A common shortcut that backfires: pulling the onions, brushing off the dirt, and bringing them inside to a humid basement within a day or two. The interior of the bulb is still metabolically active. Without proper air circulation and dry heat, the moisture inside the bulb has nowhere to go, and rot follows. Garages, covered porches, and greenhouse benches with screens all work well for curing, as long as the bulbs aren’t sitting in a damp pile. Spread them out in a single layer, or hang them in mesh bags so air reaches every surface.

One detail most guides skip: don’t trim the tops immediately after harvest. The green foliage and dry stems continue to pull moisture out of the neck even after the bulb is out of the ground. Cutting the tops to an inch or two right at harvest removes that natural wick.

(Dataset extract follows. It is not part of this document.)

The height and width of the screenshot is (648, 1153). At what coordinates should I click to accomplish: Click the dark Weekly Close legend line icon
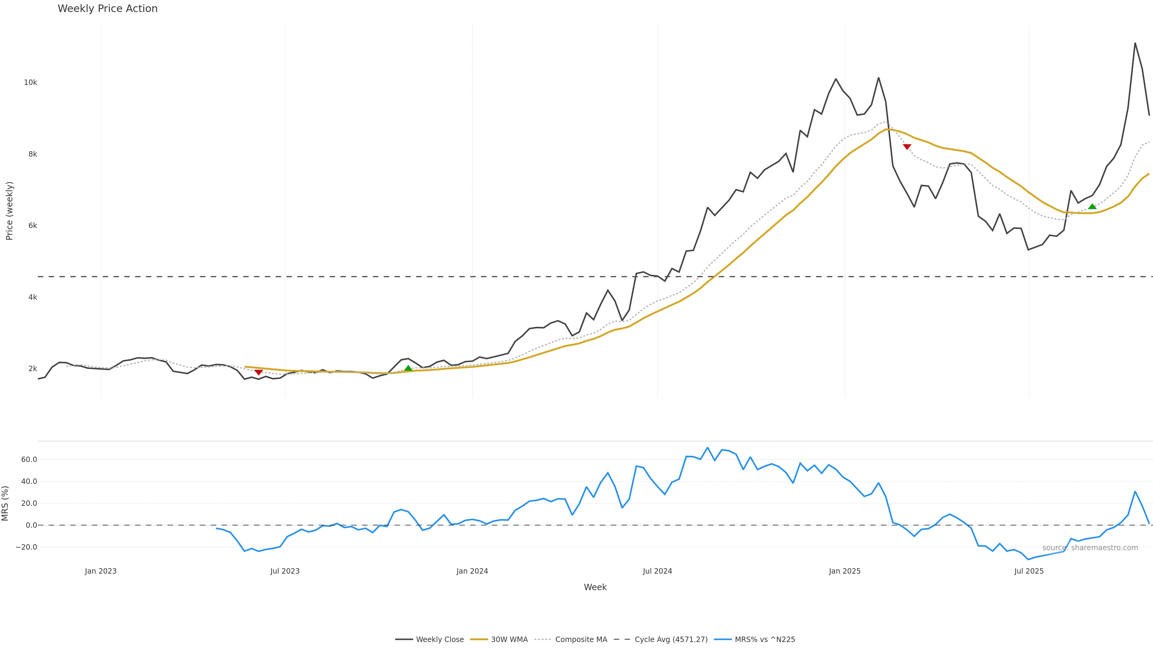404,640
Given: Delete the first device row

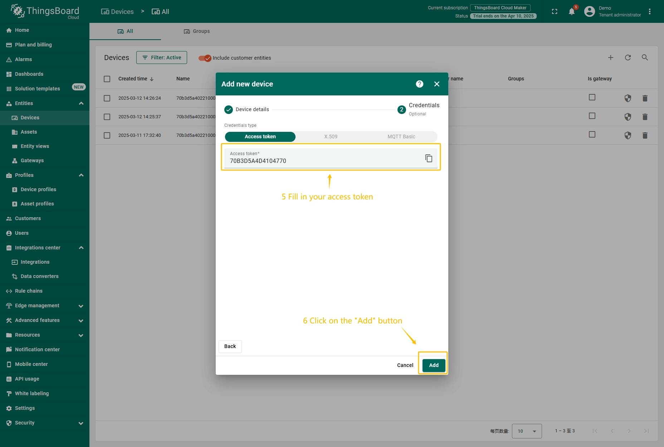Looking at the screenshot, I should [x=645, y=98].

Wait until curing is fully complete before trimming, then cut the neck down to about an inch, check that it’s bone-dry, and store.

Varieties, timing, and what most gardeners get wrong

Storage life is partly a variety question that gets decided long before harvest. Short-day onions, which are common in Southern states and mature earlier in the season, generally have higher sugar content and thinner skins, they’re sweeter but they store for a shorter time, often just a few weeks to a couple of months even when cured perfectly. Long-day varieties, grown in the northern half of the country and harvested in late summer, have lower water content and form thicker, tighter outer skins that can keep them firm in storage for six months or more. Planting a short-day variety with the expectation of long-term winter storage is a setup for disappointment regardless of how carefully you cure them.

Timing the final watering cutoff to match the variety’s maturity window takes a bit of attention, but there’s a reliable rule of thumb: when about half the tops in a bed have bent, walk through and bend the rest manually, then stop all irrigation. This slightly accelerates the curing process in the remaining bulbs and synchronizes the bed so you’re not harvesting in multiple passes over weeks. Onion tops are tough, bending them doesn’t damage the bulb, and it prevents you from second-guessing whether each plant is “really done.”

Neck rot caused by Botrytis allii is worth a separate mention because it often shows no visible symptoms at harvest, the damage only becomes apparent two to four weeks into storage, which is why so many gardeners blame storage conditions rather than looking back at what happened in the final weeks in the ground. The fungus infects the neck tissue before harvest when it’s still moist and vulnerable. By the time you see gray mold spreading inside your storage bin, the decision that led there was made weeks earlier, still in the garden.